Task to carry out:
With nothing added and nothing dropped, copy the entire listing.

:: Exercise data ::

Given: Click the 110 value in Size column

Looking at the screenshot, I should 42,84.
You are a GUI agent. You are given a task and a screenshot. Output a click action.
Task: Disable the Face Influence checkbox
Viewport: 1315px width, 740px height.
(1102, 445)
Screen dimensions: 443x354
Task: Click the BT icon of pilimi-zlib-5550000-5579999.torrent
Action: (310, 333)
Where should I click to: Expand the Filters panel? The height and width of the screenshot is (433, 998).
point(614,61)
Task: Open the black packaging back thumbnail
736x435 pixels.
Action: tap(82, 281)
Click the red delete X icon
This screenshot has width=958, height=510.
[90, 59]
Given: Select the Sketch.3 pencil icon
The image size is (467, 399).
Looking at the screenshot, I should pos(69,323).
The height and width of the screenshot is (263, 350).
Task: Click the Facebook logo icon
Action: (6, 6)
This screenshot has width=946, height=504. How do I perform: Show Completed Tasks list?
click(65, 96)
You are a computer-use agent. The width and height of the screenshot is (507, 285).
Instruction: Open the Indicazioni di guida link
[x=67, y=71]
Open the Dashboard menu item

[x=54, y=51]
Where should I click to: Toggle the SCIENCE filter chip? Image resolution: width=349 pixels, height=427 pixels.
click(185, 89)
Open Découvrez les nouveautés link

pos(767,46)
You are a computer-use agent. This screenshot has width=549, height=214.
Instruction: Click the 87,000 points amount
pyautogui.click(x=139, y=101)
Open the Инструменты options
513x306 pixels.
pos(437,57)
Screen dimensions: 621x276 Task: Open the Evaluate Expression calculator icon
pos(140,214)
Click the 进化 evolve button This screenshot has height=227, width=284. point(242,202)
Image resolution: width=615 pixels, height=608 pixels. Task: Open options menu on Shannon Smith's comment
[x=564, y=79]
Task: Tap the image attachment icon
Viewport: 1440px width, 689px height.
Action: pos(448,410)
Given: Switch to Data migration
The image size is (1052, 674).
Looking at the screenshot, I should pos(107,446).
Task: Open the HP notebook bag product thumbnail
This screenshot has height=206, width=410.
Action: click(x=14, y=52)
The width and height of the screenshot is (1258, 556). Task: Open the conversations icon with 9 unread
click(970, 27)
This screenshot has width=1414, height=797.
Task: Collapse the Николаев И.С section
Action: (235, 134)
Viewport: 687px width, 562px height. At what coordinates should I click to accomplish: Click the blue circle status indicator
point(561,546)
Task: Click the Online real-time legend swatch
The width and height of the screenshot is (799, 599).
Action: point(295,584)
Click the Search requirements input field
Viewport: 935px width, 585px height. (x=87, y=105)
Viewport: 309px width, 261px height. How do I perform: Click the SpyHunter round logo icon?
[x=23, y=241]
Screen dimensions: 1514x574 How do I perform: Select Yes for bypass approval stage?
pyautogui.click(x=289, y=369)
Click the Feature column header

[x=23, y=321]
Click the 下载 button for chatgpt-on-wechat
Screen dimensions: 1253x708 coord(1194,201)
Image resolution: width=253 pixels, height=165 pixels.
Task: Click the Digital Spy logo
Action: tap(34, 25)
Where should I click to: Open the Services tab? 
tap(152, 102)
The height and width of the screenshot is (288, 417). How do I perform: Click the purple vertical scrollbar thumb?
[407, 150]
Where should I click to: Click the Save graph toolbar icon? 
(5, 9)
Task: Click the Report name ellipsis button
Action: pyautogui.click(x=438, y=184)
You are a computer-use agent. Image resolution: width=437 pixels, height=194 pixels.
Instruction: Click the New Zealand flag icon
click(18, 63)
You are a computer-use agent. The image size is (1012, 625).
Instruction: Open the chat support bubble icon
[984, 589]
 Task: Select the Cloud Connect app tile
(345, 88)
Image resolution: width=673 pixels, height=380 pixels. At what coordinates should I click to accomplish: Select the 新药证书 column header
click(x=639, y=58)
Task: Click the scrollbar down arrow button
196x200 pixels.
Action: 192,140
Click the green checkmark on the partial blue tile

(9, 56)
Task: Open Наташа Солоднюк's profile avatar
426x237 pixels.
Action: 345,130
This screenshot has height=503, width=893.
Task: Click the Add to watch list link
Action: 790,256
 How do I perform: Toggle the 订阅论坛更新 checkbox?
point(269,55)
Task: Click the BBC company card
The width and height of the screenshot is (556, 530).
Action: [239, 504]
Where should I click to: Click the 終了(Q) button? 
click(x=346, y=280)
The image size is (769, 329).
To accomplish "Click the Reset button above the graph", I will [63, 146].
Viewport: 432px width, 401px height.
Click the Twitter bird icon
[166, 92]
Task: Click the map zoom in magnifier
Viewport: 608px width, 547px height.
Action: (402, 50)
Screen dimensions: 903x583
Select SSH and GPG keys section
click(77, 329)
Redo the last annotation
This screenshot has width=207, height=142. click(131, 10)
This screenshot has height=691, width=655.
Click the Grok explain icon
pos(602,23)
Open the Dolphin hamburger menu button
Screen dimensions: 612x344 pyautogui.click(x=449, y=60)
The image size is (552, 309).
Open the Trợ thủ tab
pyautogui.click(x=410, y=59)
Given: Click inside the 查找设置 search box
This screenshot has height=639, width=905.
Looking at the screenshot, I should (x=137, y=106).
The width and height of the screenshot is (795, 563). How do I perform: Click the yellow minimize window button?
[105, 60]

:::

Expected answer:
Given: Click the 110 value in Size column

Looking at the screenshot, I should 42,84.
You are a GUI agent. You are given a task and a screenshot. Output a click action.
Task: Disable the Face Influence checkbox
Viewport: 1315px width, 740px height.
(1102, 445)
Screen dimensions: 443x354
Task: Click the BT icon of pilimi-zlib-5550000-5579999.torrent
Action: (310, 333)
Where should I click to: Expand the Filters panel? The height and width of the screenshot is (433, 998).
point(614,61)
Task: Open the black packaging back thumbnail
736x435 pixels.
Action: tap(82, 281)
Click the red delete X icon
This screenshot has width=958, height=510.
[90, 59]
Given: Select the Sketch.3 pencil icon
The image size is (467, 399).
Looking at the screenshot, I should pos(69,323).
The height and width of the screenshot is (263, 350).
Task: Click the Facebook logo icon
Action: (6, 6)
This screenshot has width=946, height=504. How do I perform: Show Completed Tasks list?
click(65, 96)
You are a computer-use agent. The width and height of the screenshot is (507, 285).
Instruction: Open the Indicazioni di guida link
[x=67, y=71]
Open the Dashboard menu item

[x=54, y=51]
Where should I click to: Toggle the SCIENCE filter chip? Image resolution: width=349 pixels, height=427 pixels.
click(185, 89)
Open Découvrez les nouveautés link

pos(767,46)
You are a computer-use agent. This screenshot has width=549, height=214.
Instruction: Click the 87,000 points amount
pyautogui.click(x=139, y=101)
Open the Инструменты options
513x306 pixels.
pos(437,57)
Screen dimensions: 621x276 Task: Open the Evaluate Expression calculator icon
pos(140,214)
Click the 进化 evolve button This screenshot has height=227, width=284. point(242,202)
Image resolution: width=615 pixels, height=608 pixels. Task: Open options menu on Shannon Smith's comment
[x=564, y=79]
Task: Tap the image attachment icon
Viewport: 1440px width, 689px height.
Action: pos(448,410)
Given: Switch to Data migration
The image size is (1052, 674).
Looking at the screenshot, I should pos(107,446).
Task: Open the HP notebook bag product thumbnail
This screenshot has height=206, width=410.
Action: click(x=14, y=52)
The width and height of the screenshot is (1258, 556). Task: Open the conversations icon with 9 unread
click(970, 27)
This screenshot has width=1414, height=797.
Task: Collapse the Николаев И.С section
Action: (235, 134)
Viewport: 687px width, 562px height. At what coordinates should I click to accomplish: Click the blue circle status indicator
point(561,546)
Task: Click the Online real-time legend swatch
The width and height of the screenshot is (799, 599).
Action: point(295,584)
Click the Search requirements input field
Viewport: 935px width, 585px height. (x=87, y=105)
Viewport: 309px width, 261px height. How do I perform: Click the SpyHunter round logo icon?
[x=23, y=241]
Screen dimensions: 1514x574 How do I perform: Select Yes for bypass approval stage?
pyautogui.click(x=289, y=369)
Click the Feature column header

[x=23, y=321]
Click the 下载 button for chatgpt-on-wechat
Screen dimensions: 1253x708 coord(1194,201)
Image resolution: width=253 pixels, height=165 pixels.
Task: Click the Digital Spy logo
Action: tap(34, 25)
Where should I click to: Open the Services tab? 
tap(152, 102)
The height and width of the screenshot is (288, 417). How do I perform: Click the purple vertical scrollbar thumb?
[407, 150]
Where should I click to: Click the Save graph toolbar icon? 
(5, 9)
Task: Click the Report name ellipsis button
Action: pyautogui.click(x=438, y=184)
You are a computer-use agent. Image resolution: width=437 pixels, height=194 pixels.
Instruction: Click the New Zealand flag icon
click(18, 63)
You are a computer-use agent. The image size is (1012, 625).
Instruction: Open the chat support bubble icon
[984, 589]
 Task: Select the Cloud Connect app tile
(345, 88)
Image resolution: width=673 pixels, height=380 pixels. At what coordinates should I click to accomplish: Select the 新药证书 column header
click(x=639, y=58)
Task: Click the scrollbar down arrow button
196x200 pixels.
Action: 192,140
Click the green checkmark on the partial blue tile

(9, 56)
Task: Open Наташа Солоднюк's profile avatar
426x237 pixels.
Action: 345,130
This screenshot has height=503, width=893.
Task: Click the Add to watch list link
Action: 790,256
 How do I perform: Toggle the 订阅论坛更新 checkbox?
point(269,55)
Task: Click the BBC company card
The width and height of the screenshot is (556, 530).
Action: [239, 504]
Where should I click to: Click the 終了(Q) button? 
click(x=346, y=280)
The image size is (769, 329).
To accomplish "Click the Reset button above the graph", I will [63, 146].
Viewport: 432px width, 401px height.
Click the Twitter bird icon
[166, 92]
Task: Click the map zoom in magnifier
Viewport: 608px width, 547px height.
Action: (402, 50)
Screen dimensions: 903x583
Select SSH and GPG keys section
click(77, 329)
Redo the last annotation
This screenshot has width=207, height=142. click(131, 10)
This screenshot has height=691, width=655.
Click the Grok explain icon
pos(602,23)
Open the Dolphin hamburger menu button
Screen dimensions: 612x344 pyautogui.click(x=449, y=60)
The image size is (552, 309).
Open the Trợ thủ tab
pyautogui.click(x=410, y=59)
Given: Click inside the 查找设置 search box
This screenshot has height=639, width=905.
Looking at the screenshot, I should (x=137, y=106).
The width and height of the screenshot is (795, 563). How do I perform: Click the yellow minimize window button?
[105, 60]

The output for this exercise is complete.